**Assignment:**
In the entries that follow, count each line containing "computer" and state the total, nothing more.

Stored records:
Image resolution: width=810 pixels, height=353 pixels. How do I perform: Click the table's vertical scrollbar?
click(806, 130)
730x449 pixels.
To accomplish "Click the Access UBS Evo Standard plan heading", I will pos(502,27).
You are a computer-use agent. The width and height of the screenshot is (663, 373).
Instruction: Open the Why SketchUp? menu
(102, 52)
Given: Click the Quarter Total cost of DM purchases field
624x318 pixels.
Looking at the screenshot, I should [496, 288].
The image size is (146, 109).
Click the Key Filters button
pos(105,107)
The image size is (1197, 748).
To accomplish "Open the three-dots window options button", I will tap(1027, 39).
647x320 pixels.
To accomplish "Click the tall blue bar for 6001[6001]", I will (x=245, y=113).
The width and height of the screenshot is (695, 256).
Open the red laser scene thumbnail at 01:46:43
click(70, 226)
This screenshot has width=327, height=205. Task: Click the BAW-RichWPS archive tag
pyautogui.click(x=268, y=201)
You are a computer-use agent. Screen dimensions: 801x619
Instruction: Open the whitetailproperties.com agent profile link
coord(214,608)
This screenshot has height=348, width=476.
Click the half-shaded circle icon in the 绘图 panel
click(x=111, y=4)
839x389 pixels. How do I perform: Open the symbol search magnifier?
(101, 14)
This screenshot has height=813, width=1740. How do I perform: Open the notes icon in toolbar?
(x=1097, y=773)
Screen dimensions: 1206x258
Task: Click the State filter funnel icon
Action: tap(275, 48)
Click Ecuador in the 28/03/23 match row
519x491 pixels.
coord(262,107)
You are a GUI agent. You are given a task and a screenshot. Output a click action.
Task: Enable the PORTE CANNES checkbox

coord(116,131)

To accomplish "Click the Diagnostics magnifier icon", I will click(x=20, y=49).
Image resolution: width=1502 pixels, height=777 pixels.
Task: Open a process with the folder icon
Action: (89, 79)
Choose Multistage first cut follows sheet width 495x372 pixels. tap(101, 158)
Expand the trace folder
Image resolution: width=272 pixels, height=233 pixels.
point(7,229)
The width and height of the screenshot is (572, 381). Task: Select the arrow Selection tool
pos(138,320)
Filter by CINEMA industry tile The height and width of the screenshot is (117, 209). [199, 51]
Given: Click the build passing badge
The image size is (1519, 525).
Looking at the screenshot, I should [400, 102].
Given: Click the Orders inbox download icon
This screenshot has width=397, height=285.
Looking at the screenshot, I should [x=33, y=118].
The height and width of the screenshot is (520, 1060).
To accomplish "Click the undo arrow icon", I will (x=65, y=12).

**Result below:**
2